Published by admin
Posted on 24 July 2018
You’ve come to this guide because you have 50k that you’re willing to invest.
Perhaps you’ve come into an inheritance, or maybe this is money you’ve saved up or won.
Regardless, the property market is always the best place to be with this amount of money.
Why? Because as the data shows in the graphs here, the property market goes up in value at a far greater and more consistent rate than something like stocks and shares.
In this post, you will see the best way to invest your money and get a good return out of it.
A lot of people make big mistakes when investing in property, which results in significant losses.
To avoid this, pay attention to the advice in this blog.

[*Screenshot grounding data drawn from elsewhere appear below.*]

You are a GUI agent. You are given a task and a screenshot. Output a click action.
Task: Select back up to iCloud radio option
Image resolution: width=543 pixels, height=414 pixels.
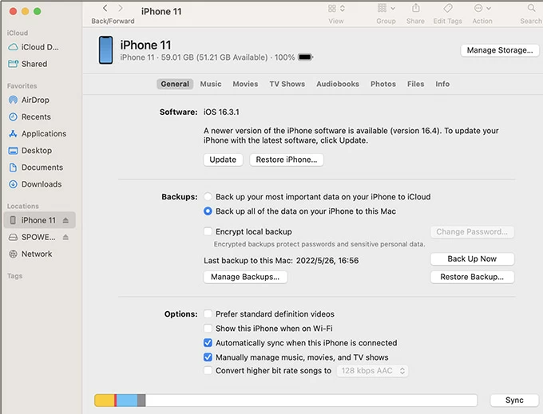pos(208,197)
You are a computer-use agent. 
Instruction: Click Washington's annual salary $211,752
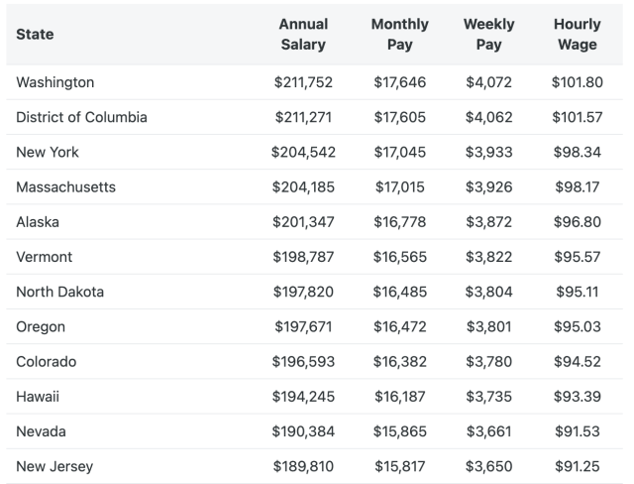[303, 82]
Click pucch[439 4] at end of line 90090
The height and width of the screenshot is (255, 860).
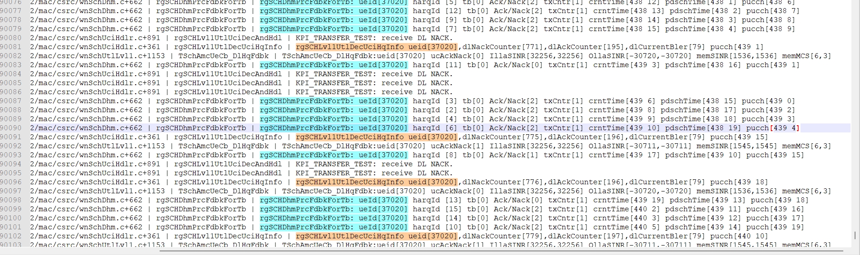click(x=773, y=128)
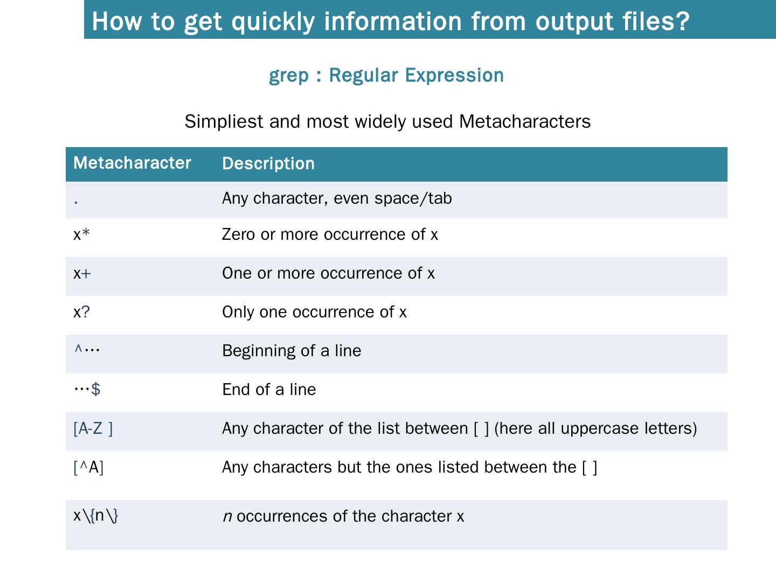Screen dimensions: 776x582
Task: Select 'n occurrences of the character x' text
Action: 343,516
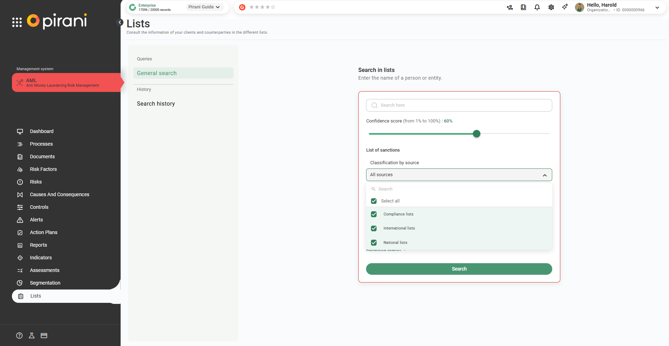Go to Risk Factors in the sidebar
The width and height of the screenshot is (669, 346).
tap(43, 169)
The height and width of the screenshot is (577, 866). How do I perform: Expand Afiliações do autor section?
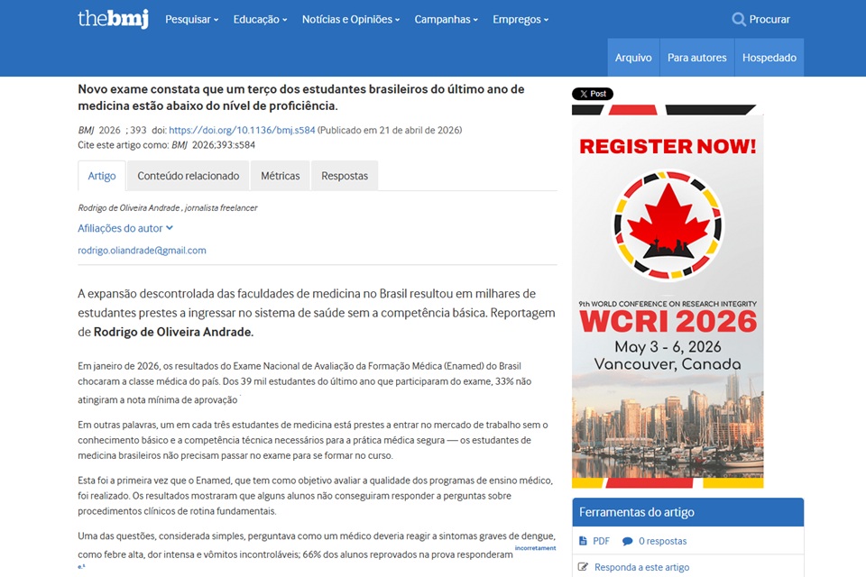[x=125, y=228]
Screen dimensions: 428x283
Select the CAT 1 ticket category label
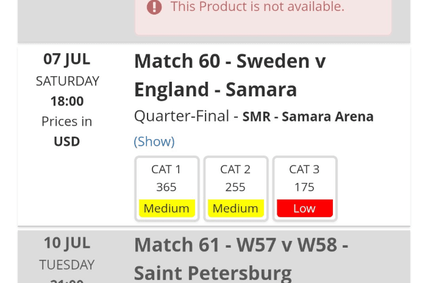pyautogui.click(x=166, y=170)
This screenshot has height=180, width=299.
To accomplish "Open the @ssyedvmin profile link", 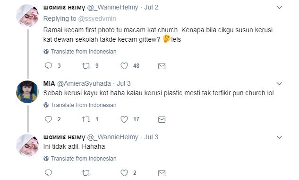I will (x=97, y=18).
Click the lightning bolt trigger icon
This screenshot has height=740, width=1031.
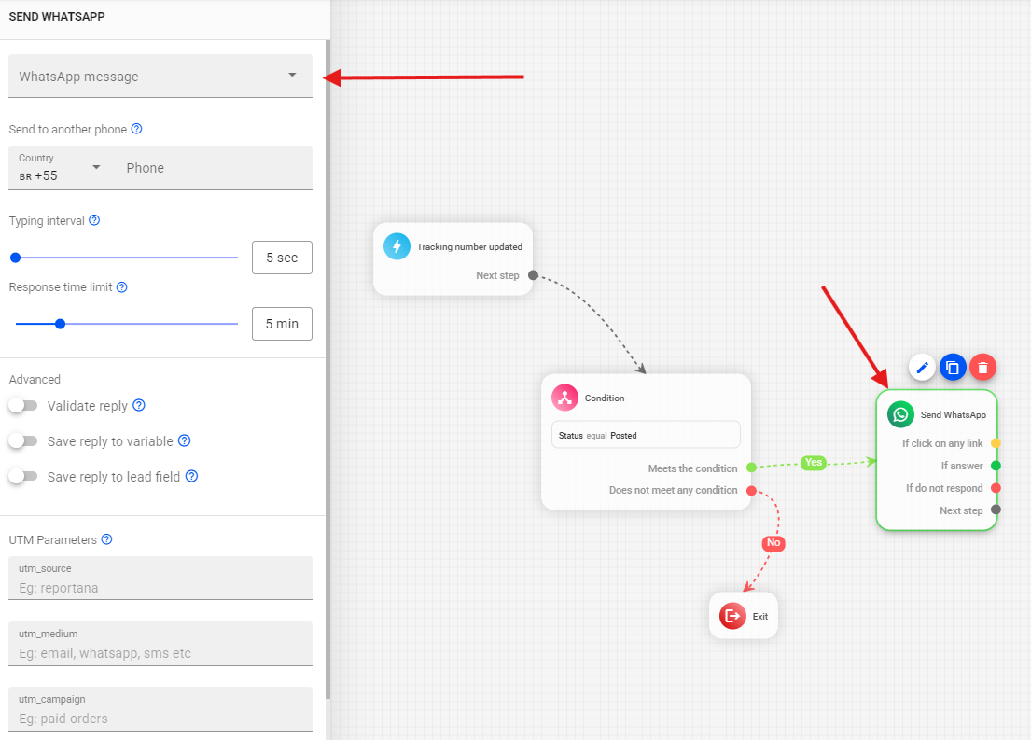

When you have 50k in the bank it can be easy to go out and look for either; a property cheap enough to buy in cash, or a property with a down payment of 50k for the mortgage.
Immediately, this is the first wrong decision you can make.
If you put all your money into one property, you essentially put all your eggs in one basket.
If that property isn’t making you enough cash, then you’re kind of screwed for the time being.
Instead, you should split your 50k and use it to put down payments down on mortgages for more than one property.
With this amount of cash, you can probably squeeze two mortgages out of it.
Now, you have two different properties to make money from.
If one goes through a slow period and doesn’t make much cash, then the other might do twice as well to make up for it.
The best thing you can do with your money is to turn to the buy-to-let market.
This is the easiest way of using your 50k to get a good return on the investment.
Charge people to rent your property and you will have a regular source of income every month.
If you look at the case studies here, then you will see clear examples of how buy-to-let investments create a good source of income.
As such, you can use this income to build up more money to then invest in more properties and diversify your assets even further.
It’s far easier to invest in buy-to-let properties with 50k than it is to invest in properties to flip for a profit.
Clearly, you should also focus on properties that will fetch a decent rental income for you as well.
This means doing plenty of research into where the best buy-to-let properties are, which tends to be in parts of the country where people are more likely to rent than buy.
As an example, inner city areas are hotbeds for rental properties, as are cities/towns with high house prices.
The final thing to remember is that you’re always looking for ways to grow your investments.
Sometimes, this might mean selling one property and using the money to buy two more.
If the property you own has increased in value to the point where you can sell it for a profit, then it may be worth doing so and using the funds to secure two more properties.
Thus, your portfolio will grow.
In summary; the best way to invest 50k in property is to dip into the buy-to-let market and put money down on more than one property.